### Exercise details
The answer must consist of the records below, repeated exactly.
*** Opening of Records to use ***
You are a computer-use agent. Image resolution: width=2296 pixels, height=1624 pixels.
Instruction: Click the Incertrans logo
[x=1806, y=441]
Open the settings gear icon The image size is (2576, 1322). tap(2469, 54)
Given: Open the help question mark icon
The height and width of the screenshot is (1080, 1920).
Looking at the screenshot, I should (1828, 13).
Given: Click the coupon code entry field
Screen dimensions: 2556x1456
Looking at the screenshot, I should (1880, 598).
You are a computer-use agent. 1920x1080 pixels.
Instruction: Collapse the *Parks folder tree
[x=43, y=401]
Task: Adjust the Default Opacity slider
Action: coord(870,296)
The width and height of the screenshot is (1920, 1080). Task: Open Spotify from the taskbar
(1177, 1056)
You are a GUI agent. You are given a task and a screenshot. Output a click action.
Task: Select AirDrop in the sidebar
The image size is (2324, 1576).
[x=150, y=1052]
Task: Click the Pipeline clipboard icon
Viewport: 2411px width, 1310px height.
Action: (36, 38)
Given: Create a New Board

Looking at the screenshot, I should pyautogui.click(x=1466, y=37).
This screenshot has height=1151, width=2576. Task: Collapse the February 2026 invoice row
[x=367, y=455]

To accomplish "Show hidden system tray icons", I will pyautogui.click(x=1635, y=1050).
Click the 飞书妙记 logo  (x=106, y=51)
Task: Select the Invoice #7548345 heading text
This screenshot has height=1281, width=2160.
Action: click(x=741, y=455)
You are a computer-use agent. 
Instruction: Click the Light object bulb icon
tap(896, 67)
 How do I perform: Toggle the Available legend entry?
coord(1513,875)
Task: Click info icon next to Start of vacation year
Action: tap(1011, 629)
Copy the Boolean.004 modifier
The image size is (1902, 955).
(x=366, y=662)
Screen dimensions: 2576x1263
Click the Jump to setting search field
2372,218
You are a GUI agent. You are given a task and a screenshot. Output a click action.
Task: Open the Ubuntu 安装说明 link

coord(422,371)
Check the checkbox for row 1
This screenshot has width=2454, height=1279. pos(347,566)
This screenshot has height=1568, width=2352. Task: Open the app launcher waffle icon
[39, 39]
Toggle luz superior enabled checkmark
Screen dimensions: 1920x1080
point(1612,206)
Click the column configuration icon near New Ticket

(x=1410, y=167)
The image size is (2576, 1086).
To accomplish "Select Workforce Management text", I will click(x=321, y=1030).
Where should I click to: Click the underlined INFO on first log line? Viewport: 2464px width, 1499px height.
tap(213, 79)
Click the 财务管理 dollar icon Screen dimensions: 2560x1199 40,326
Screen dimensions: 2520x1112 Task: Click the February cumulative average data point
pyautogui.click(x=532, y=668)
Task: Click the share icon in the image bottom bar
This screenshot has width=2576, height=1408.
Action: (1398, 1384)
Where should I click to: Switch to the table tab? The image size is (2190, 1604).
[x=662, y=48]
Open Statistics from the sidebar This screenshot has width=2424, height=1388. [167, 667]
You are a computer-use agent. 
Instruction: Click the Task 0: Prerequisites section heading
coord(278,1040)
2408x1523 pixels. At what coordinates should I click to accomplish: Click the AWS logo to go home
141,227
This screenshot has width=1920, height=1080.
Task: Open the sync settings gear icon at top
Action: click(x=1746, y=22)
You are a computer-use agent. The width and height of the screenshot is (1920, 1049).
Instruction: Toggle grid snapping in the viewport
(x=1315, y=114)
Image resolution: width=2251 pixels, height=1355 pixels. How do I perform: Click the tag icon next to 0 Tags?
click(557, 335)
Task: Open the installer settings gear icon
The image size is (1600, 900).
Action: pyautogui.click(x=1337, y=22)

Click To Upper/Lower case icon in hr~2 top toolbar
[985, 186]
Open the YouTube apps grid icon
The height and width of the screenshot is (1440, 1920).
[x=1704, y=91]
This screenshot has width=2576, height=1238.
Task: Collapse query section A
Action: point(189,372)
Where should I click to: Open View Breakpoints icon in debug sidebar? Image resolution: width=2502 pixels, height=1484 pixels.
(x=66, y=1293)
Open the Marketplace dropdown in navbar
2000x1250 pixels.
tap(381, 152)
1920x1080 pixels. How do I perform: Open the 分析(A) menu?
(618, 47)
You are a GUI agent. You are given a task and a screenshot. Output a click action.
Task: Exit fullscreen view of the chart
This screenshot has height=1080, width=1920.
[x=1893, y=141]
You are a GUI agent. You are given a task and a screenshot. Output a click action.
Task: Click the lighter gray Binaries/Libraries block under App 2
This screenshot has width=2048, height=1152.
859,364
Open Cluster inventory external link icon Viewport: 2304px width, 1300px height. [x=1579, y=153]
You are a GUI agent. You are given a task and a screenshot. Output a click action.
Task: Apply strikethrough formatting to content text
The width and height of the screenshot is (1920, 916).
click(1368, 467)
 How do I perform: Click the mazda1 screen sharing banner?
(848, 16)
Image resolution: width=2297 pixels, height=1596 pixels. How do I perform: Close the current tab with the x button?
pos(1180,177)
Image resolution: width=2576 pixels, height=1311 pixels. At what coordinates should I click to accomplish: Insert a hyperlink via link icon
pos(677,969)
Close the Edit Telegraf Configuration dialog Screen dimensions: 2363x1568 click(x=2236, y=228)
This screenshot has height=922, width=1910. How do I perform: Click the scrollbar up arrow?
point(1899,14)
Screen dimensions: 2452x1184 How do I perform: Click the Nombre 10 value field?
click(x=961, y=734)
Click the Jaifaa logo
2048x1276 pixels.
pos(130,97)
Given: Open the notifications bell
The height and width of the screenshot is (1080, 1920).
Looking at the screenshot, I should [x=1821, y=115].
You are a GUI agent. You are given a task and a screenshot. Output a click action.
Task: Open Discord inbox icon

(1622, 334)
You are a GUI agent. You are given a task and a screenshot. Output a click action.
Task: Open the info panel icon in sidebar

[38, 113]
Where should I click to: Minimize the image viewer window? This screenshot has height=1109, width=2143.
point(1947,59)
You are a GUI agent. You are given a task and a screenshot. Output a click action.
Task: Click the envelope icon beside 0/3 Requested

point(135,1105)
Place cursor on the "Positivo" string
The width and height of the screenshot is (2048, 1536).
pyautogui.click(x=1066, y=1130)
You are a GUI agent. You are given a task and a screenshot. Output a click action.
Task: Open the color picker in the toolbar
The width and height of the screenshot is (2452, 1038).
*** Close of Records to use ***
### Exercise answer
You are a computer-use agent. Image resolution: width=2296 pixels, height=1624 pixels.
Instruction: Click the Incertrans logo
[x=1806, y=441]
Open the settings gear icon The image size is (2576, 1322). tap(2469, 54)
Given: Open the help question mark icon
The height and width of the screenshot is (1080, 1920).
Looking at the screenshot, I should (1828, 13).
Given: Click the coupon code entry field
Screen dimensions: 2556x1456
Looking at the screenshot, I should (1880, 598).
You are a computer-use agent. 1920x1080 pixels.
Instruction: Collapse the *Parks folder tree
[x=43, y=401]
Task: Adjust the Default Opacity slider
Action: coord(870,296)
The width and height of the screenshot is (1920, 1080). Task: Open Spotify from the taskbar
(1177, 1056)
You are a GUI agent. You are given a task and a screenshot. Output a click action.
Task: Select AirDrop in the sidebar
The image size is (2324, 1576).
[x=150, y=1052]
Task: Click the Pipeline clipboard icon
Viewport: 2411px width, 1310px height.
Action: (36, 38)
Given: Create a New Board

Looking at the screenshot, I should pyautogui.click(x=1466, y=37).
This screenshot has height=1151, width=2576. Task: Collapse the February 2026 invoice row
[x=367, y=455]

To accomplish "Show hidden system tray icons", I will pyautogui.click(x=1635, y=1050).
Click the 飞书妙记 logo  (x=106, y=51)
Task: Select the Invoice #7548345 heading text
This screenshot has height=1281, width=2160.
Action: click(x=741, y=455)
You are a computer-use agent. 
Instruction: Click the Light object bulb icon
tap(896, 67)
 How do I perform: Toggle the Available legend entry?
coord(1513,875)
Task: Click info icon next to Start of vacation year
Action: tap(1011, 629)
Copy the Boolean.004 modifier
The image size is (1902, 955).
(x=366, y=662)
Screen dimensions: 2576x1263
Click the Jump to setting search field
2372,218
You are a GUI agent. You are given a task and a screenshot. Output a click action.
Task: Open the Ubuntu 安装说明 link

coord(422,371)
Check the checkbox for row 1
This screenshot has width=2454, height=1279. pos(347,566)
This screenshot has height=1568, width=2352. Task: Open the app launcher waffle icon
[39, 39]
Toggle luz superior enabled checkmark
Screen dimensions: 1920x1080
point(1612,206)
Click the column configuration icon near New Ticket

(x=1410, y=167)
The image size is (2576, 1086).
To accomplish "Select Workforce Management text", I will click(x=321, y=1030).
Where should I click to: Click the underlined INFO on first log line? Viewport: 2464px width, 1499px height.
tap(213, 79)
Click the 财务管理 dollar icon Screen dimensions: 2560x1199 40,326
Screen dimensions: 2520x1112 Task: Click the February cumulative average data point
pyautogui.click(x=532, y=668)
Task: Click the share icon in the image bottom bar
This screenshot has width=2576, height=1408.
Action: (1398, 1384)
Where should I click to: Switch to the table tab? The image size is (2190, 1604).
[x=662, y=48]
Open Statistics from the sidebar This screenshot has width=2424, height=1388. [167, 667]
You are a computer-use agent. 
Instruction: Click the Task 0: Prerequisites section heading
coord(278,1040)
2408x1523 pixels. At what coordinates should I click to accomplish: Click the AWS logo to go home
141,227
This screenshot has width=1920, height=1080.
Task: Open the sync settings gear icon at top
Action: click(x=1746, y=22)
You are a computer-use agent. The width and height of the screenshot is (1920, 1049).
Instruction: Toggle grid snapping in the viewport
(x=1315, y=114)
Image resolution: width=2251 pixels, height=1355 pixels. How do I perform: Click the tag icon next to 0 Tags?
click(557, 335)
Task: Open the installer settings gear icon
The image size is (1600, 900).
Action: pyautogui.click(x=1337, y=22)

Click To Upper/Lower case icon in hr~2 top toolbar
[985, 186]
Open the YouTube apps grid icon
The height and width of the screenshot is (1440, 1920).
[x=1704, y=91]
This screenshot has width=2576, height=1238.
Task: Collapse query section A
Action: point(189,372)
Where should I click to: Open View Breakpoints icon in debug sidebar? Image resolution: width=2502 pixels, height=1484 pixels.
(x=66, y=1293)
Open the Marketplace dropdown in navbar
2000x1250 pixels.
tap(381, 152)
1920x1080 pixels. How do I perform: Open the 分析(A) menu?
(618, 47)
You are a GUI agent. You are given a task and a screenshot. Output a click action.
Task: Exit fullscreen view of the chart
This screenshot has height=1080, width=1920.
[x=1893, y=141]
You are a GUI agent. You are given a task and a screenshot. Output a click action.
Task: Click the lighter gray Binaries/Libraries block under App 2
This screenshot has width=2048, height=1152.
859,364
Open Cluster inventory external link icon Viewport: 2304px width, 1300px height. [x=1579, y=153]
You are a GUI agent. You are given a task and a screenshot. Output a click action.
Task: Apply strikethrough formatting to content text
The width and height of the screenshot is (1920, 916).
click(1368, 467)
 How do I perform: Click the mazda1 screen sharing banner?
(848, 16)
Image resolution: width=2297 pixels, height=1596 pixels. How do I perform: Close the current tab with the x button?
pos(1180,177)
Image resolution: width=2576 pixels, height=1311 pixels. At what coordinates should I click to accomplish: Insert a hyperlink via link icon
pos(677,969)
Close the Edit Telegraf Configuration dialog Screen dimensions: 2363x1568 click(x=2236, y=228)
This screenshot has height=922, width=1910. How do I perform: Click the scrollbar up arrow?
point(1899,14)
Screen dimensions: 2452x1184 How do I perform: Click the Nombre 10 value field?
click(x=961, y=734)
Click the Jaifaa logo
2048x1276 pixels.
pos(130,97)
Given: Open the notifications bell
The height and width of the screenshot is (1080, 1920).
Looking at the screenshot, I should [x=1821, y=115].
You are a GUI agent. You are given a task and a screenshot. Output a click action.
Task: Open Discord inbox icon

(1622, 334)
You are a GUI agent. You are given a task and a screenshot. Output a click action.
Task: Open the info panel icon in sidebar

[38, 113]
Where should I click to: Minimize the image viewer window? This screenshot has height=1109, width=2143.
point(1947,59)
You are a GUI agent. You are given a task and a screenshot. Output a click action.
Task: Click the envelope icon beside 0/3 Requested

point(135,1105)
Place cursor on the "Positivo" string
The width and height of the screenshot is (2048, 1536).
pyautogui.click(x=1066, y=1130)
You are a GUI agent. You are given a task and a screenshot. Output a click action.
Task: Open the color picker in the toolbar
The width and height of the screenshot is (2452, 1038).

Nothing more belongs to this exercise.